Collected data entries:
┄┄┄┄┄┄

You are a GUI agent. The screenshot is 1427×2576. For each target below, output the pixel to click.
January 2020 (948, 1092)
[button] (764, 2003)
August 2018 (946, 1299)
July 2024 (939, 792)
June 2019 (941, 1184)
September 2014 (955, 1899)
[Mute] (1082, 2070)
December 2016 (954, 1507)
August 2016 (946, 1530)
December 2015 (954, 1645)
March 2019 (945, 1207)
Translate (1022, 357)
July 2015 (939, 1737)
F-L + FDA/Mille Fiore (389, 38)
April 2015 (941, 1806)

┄┄┄┄┄┄

Output the full set of entries exactly as they were given.

§ Result of the exercise
You are a GUI agent. The screenshot is 1427×2576. For each target below, output the pixel to click.
January 2020 (948, 1092)
[button] (764, 2003)
August 2018 (946, 1299)
July 2024 (939, 792)
June 2019 (941, 1184)
September 2014 (955, 1899)
[Mute] (1082, 2070)
December 2016 (954, 1507)
August 2016 (946, 1530)
December 2015 (954, 1645)
March 2019 (945, 1207)
Translate (1022, 357)
July 2015 (939, 1737)
F-L + FDA/Mille Fiore (389, 38)
April 2015 (941, 1806)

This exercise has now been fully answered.